I've never really thought about this but to be honest thinking about it not many of my relatives have ever kissed my kids as tiny babies. And when they did, it was always on the head. I've kissed all my kids from birth but only on the head, same for DH. I'd be fine with a relative or friend doing the same as long as they're healthy. But I wouldn't be letting anyone come close to my baby if they weren't well anyway, so they wouldn't get close enough to kiss them.

DH does get cold sores which he's always been anxious about and obviously would never kiss any child whilst he had one, in fact he's over cautious about limiting close facial exposure. Our elder children are 3 and 6 and neither have ever had a coldsore despite DH having bouts where he gets them frequently and quite severely.
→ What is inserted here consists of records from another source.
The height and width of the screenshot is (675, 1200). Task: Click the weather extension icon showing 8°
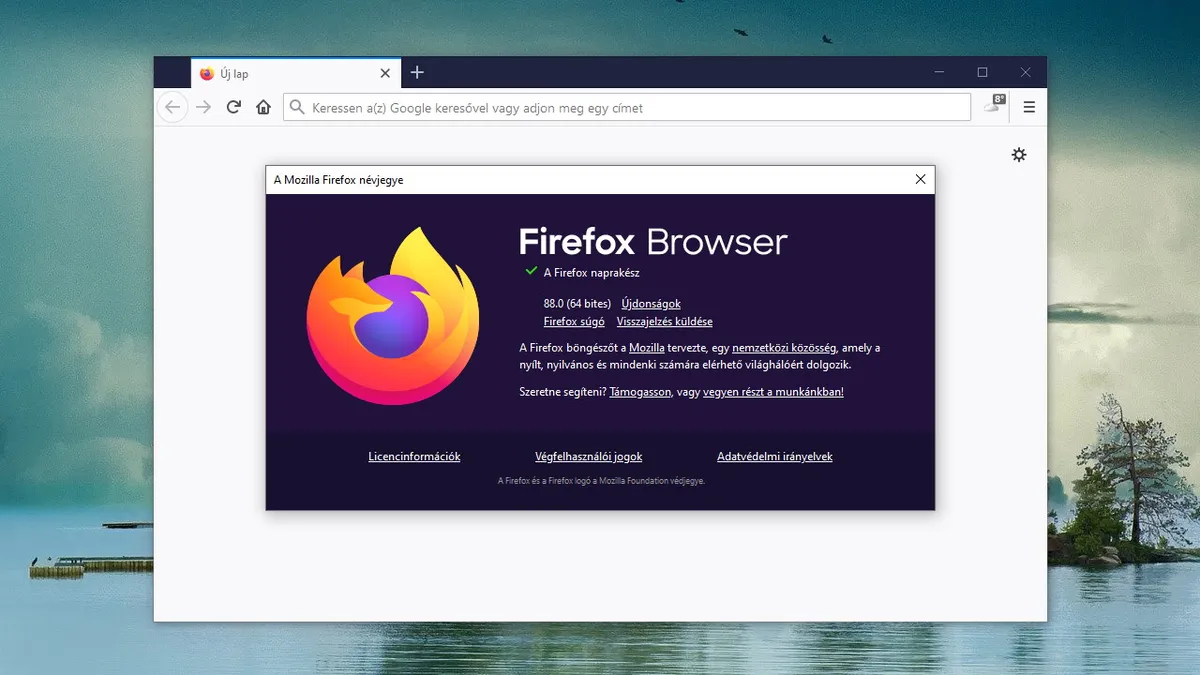pyautogui.click(x=993, y=106)
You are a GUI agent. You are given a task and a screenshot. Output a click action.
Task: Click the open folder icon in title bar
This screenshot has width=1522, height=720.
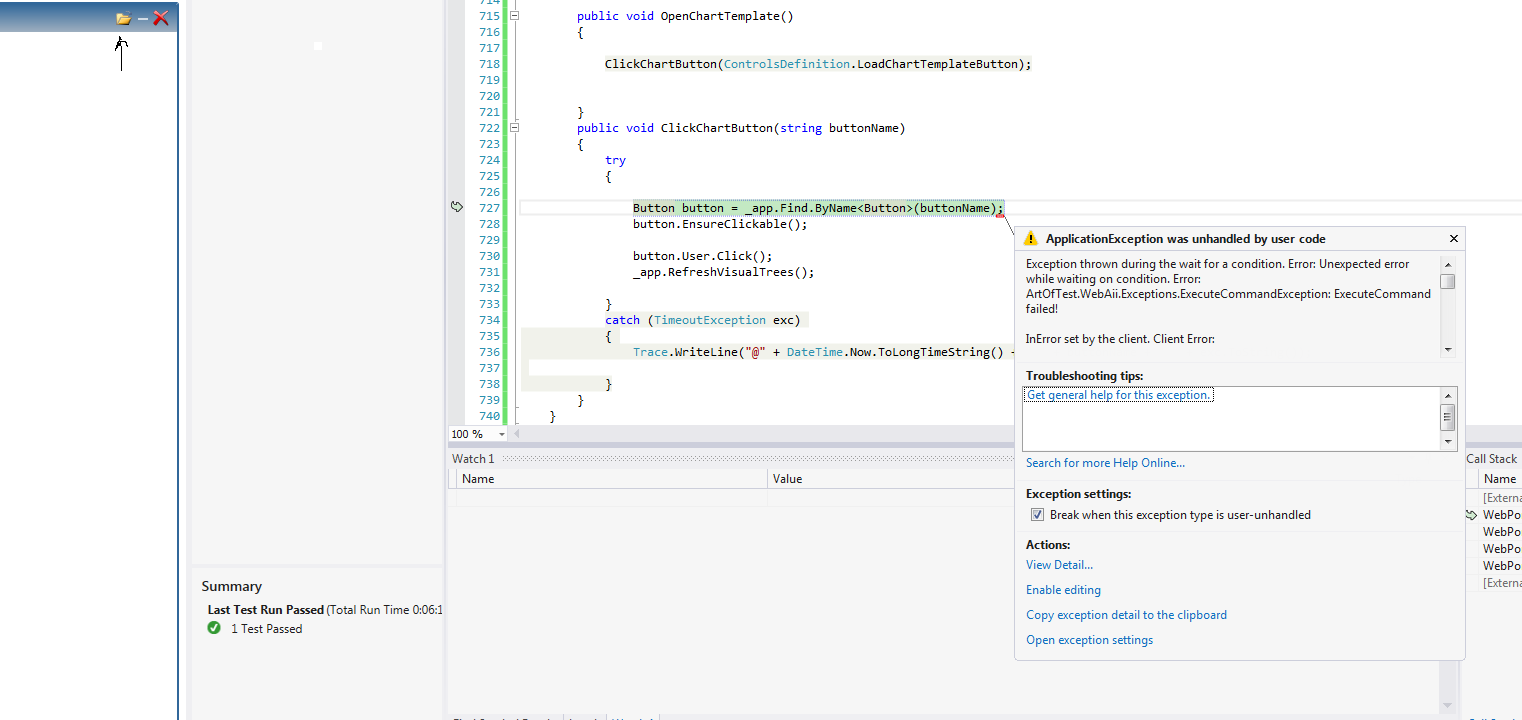(x=123, y=18)
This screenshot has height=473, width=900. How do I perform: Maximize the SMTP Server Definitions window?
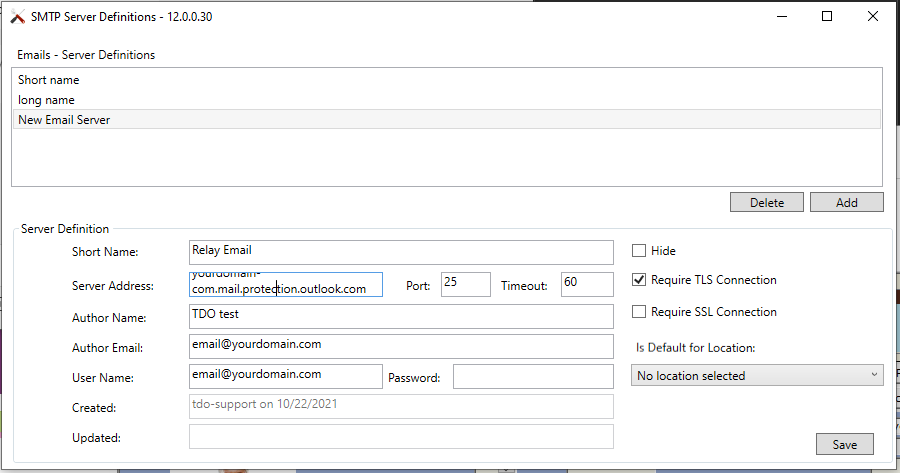click(x=827, y=16)
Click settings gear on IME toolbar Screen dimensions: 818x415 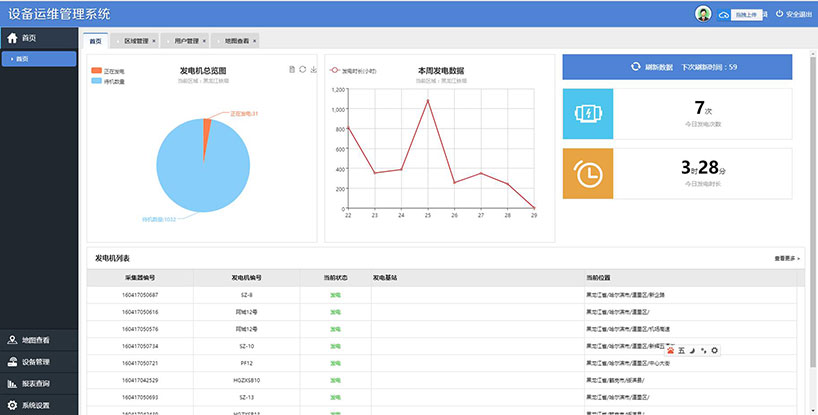point(714,350)
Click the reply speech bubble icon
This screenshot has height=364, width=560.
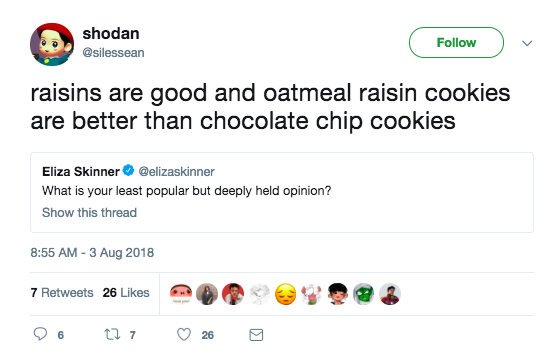pyautogui.click(x=40, y=334)
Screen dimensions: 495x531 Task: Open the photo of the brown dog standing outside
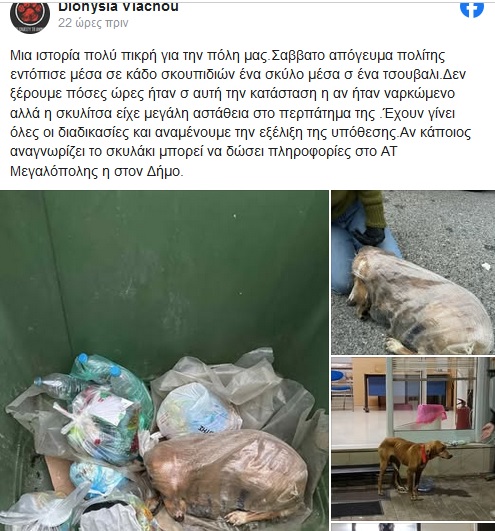[x=413, y=438]
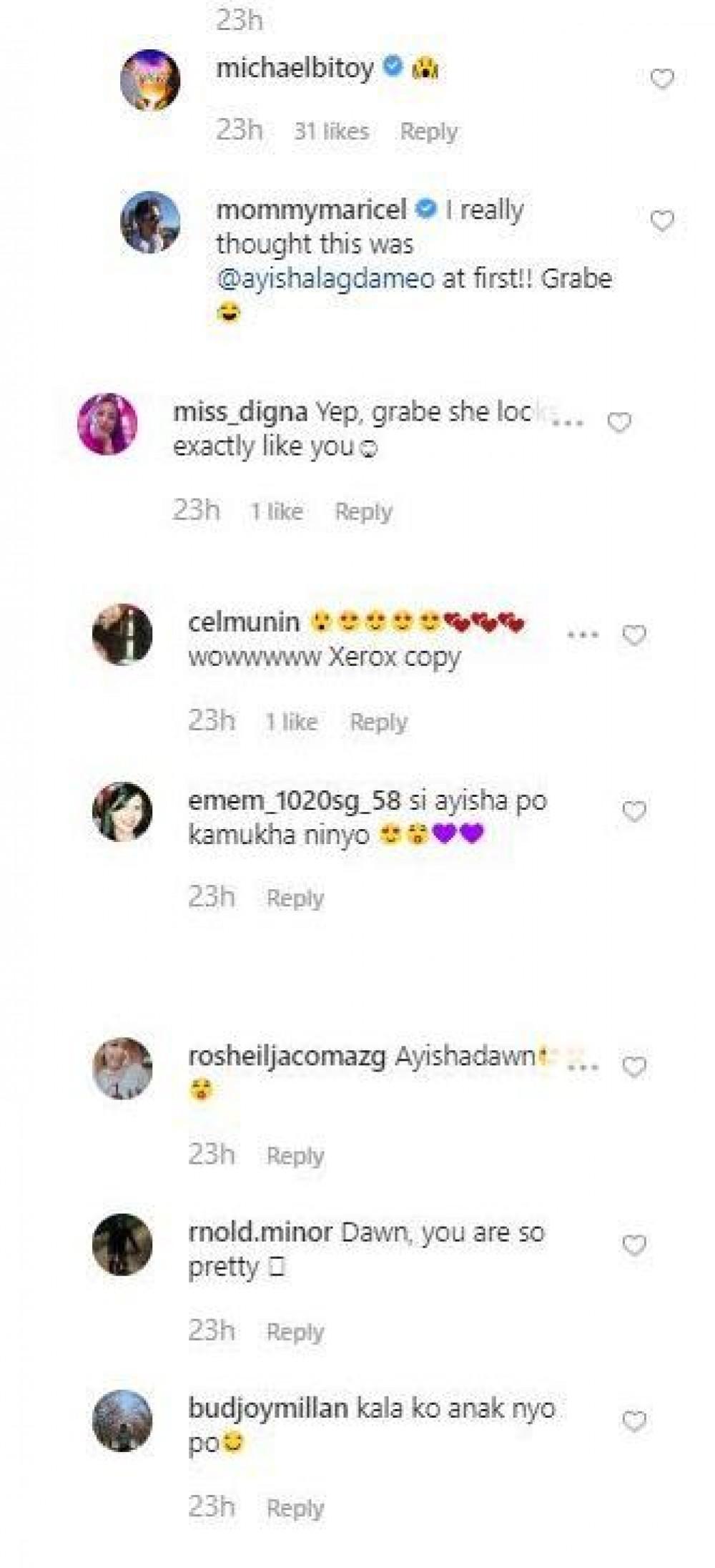Reply to rnold.minor's comment
This screenshot has width=715, height=1568.
295,1331
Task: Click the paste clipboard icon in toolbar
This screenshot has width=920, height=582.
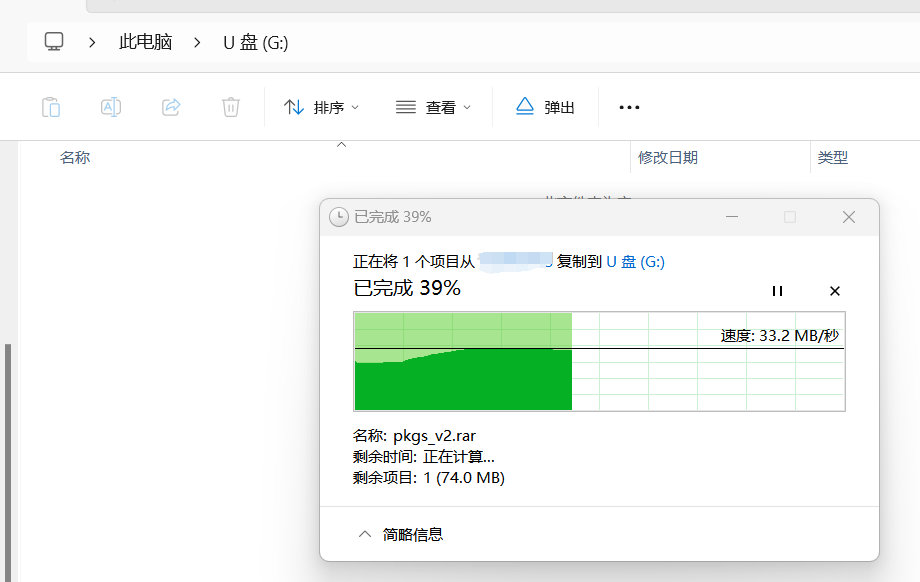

He's scrupulous about hygiene to protect them from it.

ColonelRhubarbBikini · 26/10/2024 15:28

It wouldn’t even occur to me to kiss a baby if it wasn’t someone super close to me like family or best friend. Even if I do kiss babies I always go for the tops of their little fuzzy heads.

They don’t need my germs, they get enough exposure during the ‘I’m going to put everything in my mouth or my mouth on everything’ stage of babyhood.

BabyOwlinthePlumeria · 26/10/2024 15:32

Yanbu. I also ask that people don't kiss their hands

Bignanna · 26/10/2024 15:35

It’s a big risk if they have cold sores! I wouldn’t like anyone slobbering over my baby either.

VioletCrawleyForever · 26/10/2024 15:45

I never minded my family kissing my babies.

They are very kissable.

I think wiping kisses away with wipes is weird and rude.

NewYearNewJob2024 · 26/10/2024 15:51

YANBU. Neonatal herpes can lead to life ling disability and even death. So just stand your ground and try not to worry what anybody else thinks. It's not worth it.

Tillow4ever · 26/10/2024 16:42

I think it depends on where they are kidding them!

On the lips - weird and unnecessary. YANBU

On the cheek/forehead/head - perfectly fine for someone you know to do this. YABU.

Obviously the exception to the bottom one is if they are unwell. But you'd want them to stay awake completely, not just not kiss them!